Friday, October 22, 2010

God is so good!

It has been too long since my last update, but things have started to pick up here at the Institute.  So I’ll do my best to share all the things that God has taught me these past few weeks.  Two weeks ago Mitch Maher came and finished up our Bible Overview class.  It is so awesome to continue learning about how the Bible all fits together and to see how God fulfills the Old Testament promises in the New Testament.  We also started Precepts; we are doing a study on Abraham.  The first week of Precepts was especially neat for me because God really used the example of Abraham to teach me to trust Him.  Abraham was called by God to leave the land of his father and to go to the land that God would show him.  Abraham didn’t know where he was going; just that God was going to show him the way.  He went in faith.  That struck me because we had been working on our vision statements at the beginning of that week and I realized that I know what God has called me to and why He has called me to it but I have no idea what fulfilling my vision looks like, but that doesn’t matter.  I know what God has called me to do and I just need to follow His calling and trust that He will show me where He wants me in His timing.  God has given me a peace that I haven’t felt in a long time.  I know that I’m where God wants me to be and that while I have no idea what exactly my life will look like after this year, God knows and He will reveal it to me when the time is right.  Karen was talking about how we think it would be easier if we knew God’s whole plan for our lives but really, if Abraham would have known everything that God was going to have him go through, he probably wouldn’t have gone and aren’t we the same way?  So I will just trust that God’s timing is perfect and His will is better than my own. 
Last week we worked through the Truth Project.  I’m still working on wrapping my mind around that one.  But what amazes me is the fact that people cannot define truth or what is right.  The Word of God is truth and if we really believe that then why are we not sharing it with others.  One of the biggest questions was, “Do you really believe that what you believe is really real?”  That really hit home with me.  So often I feel like that which I know in my heart doesn’t transfer to my thoughts and vice versa.  But if we really believe that the Word of God is truth then why do we not live more radically?  Truth is not relative, it has sides, you either believe the truth or you believe a lie.  Another thing that hit me while doing the Truth Project is when we looked at Science.  Now if you know me at all, you know I do not like science, but I do love nature.  I love Psalm 19:1-4 where it talks about how the heavens declare the glory of God and Romans 1:18-20 where it says that God has made it plain to us since the creation of the world.  Whenever I see nature, especially the stars, I cannot even fathom that there isn’t a creator.  There is so much more that we talked about with the Truth Project, but again, I haven’t even wrapped my mind around half of it and I have like 7 pages of notes from it so yeah. 

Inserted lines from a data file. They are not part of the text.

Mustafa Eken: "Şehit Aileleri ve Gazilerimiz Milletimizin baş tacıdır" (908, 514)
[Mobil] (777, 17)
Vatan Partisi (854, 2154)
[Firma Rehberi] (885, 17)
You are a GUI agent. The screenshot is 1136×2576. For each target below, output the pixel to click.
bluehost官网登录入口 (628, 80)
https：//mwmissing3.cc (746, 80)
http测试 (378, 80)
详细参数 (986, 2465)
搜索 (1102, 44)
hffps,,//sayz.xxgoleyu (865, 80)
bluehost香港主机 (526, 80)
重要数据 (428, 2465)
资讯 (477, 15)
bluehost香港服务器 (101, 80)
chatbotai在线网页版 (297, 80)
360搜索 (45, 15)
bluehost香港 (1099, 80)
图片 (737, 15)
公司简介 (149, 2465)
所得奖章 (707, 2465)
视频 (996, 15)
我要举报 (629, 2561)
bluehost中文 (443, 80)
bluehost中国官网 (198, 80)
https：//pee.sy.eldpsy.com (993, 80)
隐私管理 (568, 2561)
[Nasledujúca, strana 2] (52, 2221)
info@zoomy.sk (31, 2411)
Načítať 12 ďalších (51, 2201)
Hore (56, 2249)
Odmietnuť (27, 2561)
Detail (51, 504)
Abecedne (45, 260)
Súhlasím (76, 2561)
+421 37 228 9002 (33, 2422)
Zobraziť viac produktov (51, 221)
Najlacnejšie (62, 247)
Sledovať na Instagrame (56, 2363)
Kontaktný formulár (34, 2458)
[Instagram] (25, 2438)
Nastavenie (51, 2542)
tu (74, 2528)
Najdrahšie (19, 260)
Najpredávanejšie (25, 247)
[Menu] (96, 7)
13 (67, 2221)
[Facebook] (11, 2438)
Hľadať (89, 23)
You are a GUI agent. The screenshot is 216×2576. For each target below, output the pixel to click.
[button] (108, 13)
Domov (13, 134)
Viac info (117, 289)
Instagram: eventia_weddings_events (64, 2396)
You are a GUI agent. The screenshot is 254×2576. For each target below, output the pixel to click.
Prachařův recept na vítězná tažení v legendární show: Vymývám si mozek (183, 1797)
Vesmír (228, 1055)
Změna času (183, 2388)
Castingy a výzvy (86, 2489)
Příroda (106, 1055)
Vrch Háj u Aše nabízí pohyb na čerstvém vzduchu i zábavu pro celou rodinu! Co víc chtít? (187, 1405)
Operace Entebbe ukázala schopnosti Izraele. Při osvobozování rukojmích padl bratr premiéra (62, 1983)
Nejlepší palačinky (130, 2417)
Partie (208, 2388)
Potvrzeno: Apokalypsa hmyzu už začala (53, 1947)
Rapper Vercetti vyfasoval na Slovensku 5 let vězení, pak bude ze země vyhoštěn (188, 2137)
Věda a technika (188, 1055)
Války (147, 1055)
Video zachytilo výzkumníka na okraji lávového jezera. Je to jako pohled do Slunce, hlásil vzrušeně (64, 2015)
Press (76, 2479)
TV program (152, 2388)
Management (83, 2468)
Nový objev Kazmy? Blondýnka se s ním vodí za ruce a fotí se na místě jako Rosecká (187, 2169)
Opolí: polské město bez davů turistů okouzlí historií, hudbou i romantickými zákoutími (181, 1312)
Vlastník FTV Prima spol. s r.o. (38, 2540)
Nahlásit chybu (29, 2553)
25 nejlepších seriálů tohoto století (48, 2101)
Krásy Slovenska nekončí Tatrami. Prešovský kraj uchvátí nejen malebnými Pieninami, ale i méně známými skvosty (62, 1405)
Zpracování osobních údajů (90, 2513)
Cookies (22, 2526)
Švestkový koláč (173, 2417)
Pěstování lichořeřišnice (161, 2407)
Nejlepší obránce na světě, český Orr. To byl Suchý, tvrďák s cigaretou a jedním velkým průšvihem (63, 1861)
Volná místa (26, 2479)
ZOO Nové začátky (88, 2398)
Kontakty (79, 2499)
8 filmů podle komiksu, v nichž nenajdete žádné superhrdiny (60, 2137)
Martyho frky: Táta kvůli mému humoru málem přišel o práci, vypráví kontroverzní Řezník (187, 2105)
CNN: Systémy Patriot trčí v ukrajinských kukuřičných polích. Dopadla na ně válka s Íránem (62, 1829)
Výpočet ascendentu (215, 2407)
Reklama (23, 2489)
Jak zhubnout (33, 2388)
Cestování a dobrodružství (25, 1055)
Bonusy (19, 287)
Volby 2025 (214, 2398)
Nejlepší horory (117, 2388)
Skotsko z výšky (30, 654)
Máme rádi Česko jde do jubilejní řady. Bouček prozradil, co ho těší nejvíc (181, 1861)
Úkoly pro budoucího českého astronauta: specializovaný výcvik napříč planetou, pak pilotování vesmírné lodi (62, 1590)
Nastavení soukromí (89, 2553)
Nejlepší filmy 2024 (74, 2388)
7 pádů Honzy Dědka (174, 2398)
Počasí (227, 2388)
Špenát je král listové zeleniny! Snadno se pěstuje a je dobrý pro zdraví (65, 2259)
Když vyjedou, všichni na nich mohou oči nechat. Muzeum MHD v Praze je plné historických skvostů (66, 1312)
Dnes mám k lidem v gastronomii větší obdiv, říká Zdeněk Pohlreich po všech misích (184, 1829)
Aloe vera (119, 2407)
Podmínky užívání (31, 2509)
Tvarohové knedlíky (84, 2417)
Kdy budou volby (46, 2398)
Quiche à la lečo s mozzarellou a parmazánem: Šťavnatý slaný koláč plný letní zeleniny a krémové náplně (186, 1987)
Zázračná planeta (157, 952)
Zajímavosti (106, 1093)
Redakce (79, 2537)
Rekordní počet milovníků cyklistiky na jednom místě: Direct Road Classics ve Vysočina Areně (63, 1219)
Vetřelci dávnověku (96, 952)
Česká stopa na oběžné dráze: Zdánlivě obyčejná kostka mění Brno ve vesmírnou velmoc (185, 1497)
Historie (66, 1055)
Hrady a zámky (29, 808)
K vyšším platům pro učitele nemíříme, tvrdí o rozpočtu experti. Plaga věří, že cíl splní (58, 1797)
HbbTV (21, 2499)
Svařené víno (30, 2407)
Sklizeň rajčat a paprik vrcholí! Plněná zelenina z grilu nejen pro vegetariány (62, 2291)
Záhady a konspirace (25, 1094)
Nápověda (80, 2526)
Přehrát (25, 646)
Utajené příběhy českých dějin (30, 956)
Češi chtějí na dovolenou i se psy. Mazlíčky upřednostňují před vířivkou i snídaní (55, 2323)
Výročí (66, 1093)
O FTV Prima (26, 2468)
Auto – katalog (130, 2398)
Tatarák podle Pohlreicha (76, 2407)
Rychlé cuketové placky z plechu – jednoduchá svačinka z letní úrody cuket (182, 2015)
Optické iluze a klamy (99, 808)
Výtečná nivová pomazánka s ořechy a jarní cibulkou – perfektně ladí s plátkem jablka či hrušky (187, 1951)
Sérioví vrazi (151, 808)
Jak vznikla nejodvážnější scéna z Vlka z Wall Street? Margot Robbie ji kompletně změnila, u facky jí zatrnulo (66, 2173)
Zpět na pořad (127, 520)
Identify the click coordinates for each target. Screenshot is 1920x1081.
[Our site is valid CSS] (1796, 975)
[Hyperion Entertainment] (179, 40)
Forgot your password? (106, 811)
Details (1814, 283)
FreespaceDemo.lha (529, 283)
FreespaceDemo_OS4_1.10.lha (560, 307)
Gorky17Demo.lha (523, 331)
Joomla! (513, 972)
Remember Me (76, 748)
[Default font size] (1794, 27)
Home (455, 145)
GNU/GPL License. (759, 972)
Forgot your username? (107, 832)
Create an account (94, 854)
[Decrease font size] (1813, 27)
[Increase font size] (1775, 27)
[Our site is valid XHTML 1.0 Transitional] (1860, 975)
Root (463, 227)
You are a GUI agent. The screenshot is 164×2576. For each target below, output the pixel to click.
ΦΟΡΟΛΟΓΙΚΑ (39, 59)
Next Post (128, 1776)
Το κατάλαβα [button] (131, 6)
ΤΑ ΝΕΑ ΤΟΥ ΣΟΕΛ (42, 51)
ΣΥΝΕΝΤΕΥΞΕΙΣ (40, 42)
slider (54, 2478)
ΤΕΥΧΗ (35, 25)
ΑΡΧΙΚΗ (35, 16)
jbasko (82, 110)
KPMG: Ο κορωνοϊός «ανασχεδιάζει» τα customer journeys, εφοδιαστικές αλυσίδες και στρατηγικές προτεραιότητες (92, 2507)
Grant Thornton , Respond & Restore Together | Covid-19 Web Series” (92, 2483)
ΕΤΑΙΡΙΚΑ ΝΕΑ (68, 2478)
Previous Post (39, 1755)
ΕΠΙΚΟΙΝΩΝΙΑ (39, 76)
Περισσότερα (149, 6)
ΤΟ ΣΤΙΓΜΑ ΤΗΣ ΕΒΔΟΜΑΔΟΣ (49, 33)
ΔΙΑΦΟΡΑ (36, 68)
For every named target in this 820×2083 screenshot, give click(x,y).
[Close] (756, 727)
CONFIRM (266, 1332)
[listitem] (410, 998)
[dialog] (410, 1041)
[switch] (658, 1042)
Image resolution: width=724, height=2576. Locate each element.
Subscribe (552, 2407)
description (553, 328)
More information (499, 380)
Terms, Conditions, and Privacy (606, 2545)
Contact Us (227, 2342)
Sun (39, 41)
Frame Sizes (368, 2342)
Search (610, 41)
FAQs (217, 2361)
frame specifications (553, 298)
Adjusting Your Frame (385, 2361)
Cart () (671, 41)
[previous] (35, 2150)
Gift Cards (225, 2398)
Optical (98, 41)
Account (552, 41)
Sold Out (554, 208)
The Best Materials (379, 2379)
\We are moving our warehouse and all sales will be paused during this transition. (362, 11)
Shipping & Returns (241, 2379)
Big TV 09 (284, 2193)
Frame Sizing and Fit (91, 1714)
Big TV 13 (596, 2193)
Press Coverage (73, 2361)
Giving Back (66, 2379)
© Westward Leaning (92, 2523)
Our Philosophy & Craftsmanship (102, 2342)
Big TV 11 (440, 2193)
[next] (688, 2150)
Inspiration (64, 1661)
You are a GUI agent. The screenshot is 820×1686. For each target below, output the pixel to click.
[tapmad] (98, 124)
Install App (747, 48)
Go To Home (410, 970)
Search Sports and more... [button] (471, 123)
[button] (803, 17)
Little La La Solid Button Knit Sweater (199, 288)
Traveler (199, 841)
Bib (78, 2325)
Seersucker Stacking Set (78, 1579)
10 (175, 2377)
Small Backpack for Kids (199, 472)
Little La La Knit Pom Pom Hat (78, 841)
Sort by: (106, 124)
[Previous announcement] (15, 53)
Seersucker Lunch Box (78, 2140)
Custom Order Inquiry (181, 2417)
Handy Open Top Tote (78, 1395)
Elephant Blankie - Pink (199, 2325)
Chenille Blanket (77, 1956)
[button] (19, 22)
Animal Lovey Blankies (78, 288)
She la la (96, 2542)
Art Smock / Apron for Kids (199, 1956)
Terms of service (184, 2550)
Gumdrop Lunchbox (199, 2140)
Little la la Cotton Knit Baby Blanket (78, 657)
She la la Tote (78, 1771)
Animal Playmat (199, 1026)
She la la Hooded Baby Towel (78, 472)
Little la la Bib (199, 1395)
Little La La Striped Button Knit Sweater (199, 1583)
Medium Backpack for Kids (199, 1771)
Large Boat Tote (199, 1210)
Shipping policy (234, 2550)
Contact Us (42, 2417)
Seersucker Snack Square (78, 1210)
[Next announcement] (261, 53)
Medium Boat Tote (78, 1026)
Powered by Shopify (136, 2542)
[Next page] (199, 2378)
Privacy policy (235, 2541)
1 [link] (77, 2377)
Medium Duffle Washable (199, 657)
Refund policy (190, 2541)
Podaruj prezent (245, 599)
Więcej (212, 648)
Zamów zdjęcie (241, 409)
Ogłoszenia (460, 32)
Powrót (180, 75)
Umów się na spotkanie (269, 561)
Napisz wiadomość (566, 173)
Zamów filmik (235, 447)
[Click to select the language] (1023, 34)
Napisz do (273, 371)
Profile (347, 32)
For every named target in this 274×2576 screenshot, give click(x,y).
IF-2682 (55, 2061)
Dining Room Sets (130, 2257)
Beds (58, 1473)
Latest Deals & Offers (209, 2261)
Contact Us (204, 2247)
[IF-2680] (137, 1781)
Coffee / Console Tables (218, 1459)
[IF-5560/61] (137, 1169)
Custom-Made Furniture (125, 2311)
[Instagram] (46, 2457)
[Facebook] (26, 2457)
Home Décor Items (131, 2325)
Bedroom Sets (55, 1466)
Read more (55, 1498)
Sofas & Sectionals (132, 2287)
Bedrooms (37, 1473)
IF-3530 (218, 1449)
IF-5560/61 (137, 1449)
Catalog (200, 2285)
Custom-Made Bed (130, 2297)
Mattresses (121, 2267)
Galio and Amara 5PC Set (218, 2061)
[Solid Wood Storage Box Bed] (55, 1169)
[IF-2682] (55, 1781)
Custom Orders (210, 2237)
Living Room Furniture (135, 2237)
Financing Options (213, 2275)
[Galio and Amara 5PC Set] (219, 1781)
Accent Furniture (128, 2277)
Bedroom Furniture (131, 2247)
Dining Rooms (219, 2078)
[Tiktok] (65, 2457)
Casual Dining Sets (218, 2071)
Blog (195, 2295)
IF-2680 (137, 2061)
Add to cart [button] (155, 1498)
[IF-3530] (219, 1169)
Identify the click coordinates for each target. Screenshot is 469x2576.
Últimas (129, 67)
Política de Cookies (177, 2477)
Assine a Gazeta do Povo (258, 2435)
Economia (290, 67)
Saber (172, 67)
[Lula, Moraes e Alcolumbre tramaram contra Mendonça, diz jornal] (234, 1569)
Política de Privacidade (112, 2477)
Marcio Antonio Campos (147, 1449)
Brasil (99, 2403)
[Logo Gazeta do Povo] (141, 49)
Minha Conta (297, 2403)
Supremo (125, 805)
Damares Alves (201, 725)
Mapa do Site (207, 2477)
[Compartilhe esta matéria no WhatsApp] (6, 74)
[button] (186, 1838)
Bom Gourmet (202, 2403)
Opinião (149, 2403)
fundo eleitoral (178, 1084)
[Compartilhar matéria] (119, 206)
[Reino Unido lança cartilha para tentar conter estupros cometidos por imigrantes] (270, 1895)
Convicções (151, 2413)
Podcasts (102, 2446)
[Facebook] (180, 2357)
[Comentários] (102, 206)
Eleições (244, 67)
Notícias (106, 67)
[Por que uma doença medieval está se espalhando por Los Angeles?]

This past week we’ve been learning about marriage and relationships.  It’s been a really neat week of learning but also hard in some ways.  I’ve realized lately that I need to get better at guarding my heart and it has been a little hard for me to do that this week while talking about one of my greatest desires in life.  But again, I know that God’s timing is perfect and His will is better than my own.  I will be faithful where I am in whatever state He has me.  God is all I need and is the only thing that completes me.  I have learned some awesome things though; things that I can put into practice now in order to become more like Christ.  Some things that I need to work on is not believing the lies of the devil, to work on taking every thought captive and replacing it with God’s Truth, to not fear confrontation but to learn to handle it correctly.  There is so much more but I don’t want to ramble or bore you guys. 
This Sunday I’m teaching at Kid’s World for the first time, so if you could pray for me that would be awesome!  Also continued prayers in the financial aspect and that I will continue to trust God no matter what the circumstances.  I want to be able to praise God even in the pain and to know the peace and joy that He offers.  God is so good and I never want to forget that!  Thank you for your prayers and support, it means so much to me.  Please let me know if there is anything that I can be praying about for you!  Love you all and thank God for you!